Task requirements:
Pick up the review of eye and ear anatomy below and continue it from its last sentence.

------ Extracted text

Eye fluids include the aqueous humor, located in the anterior chamber in front of the lens; and the vitreous humor in the posterior chamber behind the lens.

Be sure to review the visual pathway as well as the structures of vision.

Vision detects the intensity or brightness and wavelength or color of light, as well as images and motion. Light must be focused by the eye to form a detectable image.

Impulses travel from the rods and cones in the innermost layer of the retina through the bipolar and ganglionic layers of the retina.

Nerve impulse leaves the eye through the optic nerve; the point of exit is free of receptors and is therefore called a blind spot known as the optic disk .

Visual interpretation occurs in the visual cortex of the cerebrum.

Next, we will review the special senses of hearing and equilibrium.

The ear functions in hearing and equilibrium using receptors called mechanoreceptors.

First be sure you understand the ear’s anatomy. It is divided into the external, middle, and inner ear.

The external ear includes the auricle or pinna, and the external acoustic canal. This curving canal is 2.5 centimeters (or about 1 inch) in length and ends at the tympanic membrane. It contains ceruminous glands.

------------
------ Data shown

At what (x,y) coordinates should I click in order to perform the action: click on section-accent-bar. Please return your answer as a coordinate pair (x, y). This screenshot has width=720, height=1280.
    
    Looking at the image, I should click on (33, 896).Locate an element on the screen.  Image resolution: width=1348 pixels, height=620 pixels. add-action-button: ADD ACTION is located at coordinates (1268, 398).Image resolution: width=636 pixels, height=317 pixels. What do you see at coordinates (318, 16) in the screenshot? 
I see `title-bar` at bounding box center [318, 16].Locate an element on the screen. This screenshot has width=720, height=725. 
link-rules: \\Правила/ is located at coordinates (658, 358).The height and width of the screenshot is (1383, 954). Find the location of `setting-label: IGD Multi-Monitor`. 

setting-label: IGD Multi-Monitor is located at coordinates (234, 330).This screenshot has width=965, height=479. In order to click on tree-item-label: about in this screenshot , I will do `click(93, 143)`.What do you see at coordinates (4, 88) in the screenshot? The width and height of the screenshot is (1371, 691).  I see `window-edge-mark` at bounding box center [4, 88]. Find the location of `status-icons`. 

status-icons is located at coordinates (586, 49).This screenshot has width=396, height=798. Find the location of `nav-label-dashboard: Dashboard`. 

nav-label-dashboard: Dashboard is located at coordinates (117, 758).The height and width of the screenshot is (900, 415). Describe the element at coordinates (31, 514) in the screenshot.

------------

Exercise response:
The middle ear houses the ear ossicles: the malleus, incus, and stapes; and it ends in the oval window. Inflammation of the middle ear is called otitis media.

The auditory tube (also called the eustachian tube) connects the middle ear to the throat.

The inner ear consists of an odd-shaped bony space called the bony labyrinth. Filled with a watery fluid called perilymph, the bony labyrinth is divided into the vestibule, semicircular canals, and the cochlea. The vestibule is adjacent to the oval window between the semicircular canals and the cochlea.

The membranous labyrinth is a balloonlike membranous sac suspended in the perilymph; it follows the shape of the bony labyrinth and is filled with endolymph.

Now we’ll review the functions of hearing and equilibrium.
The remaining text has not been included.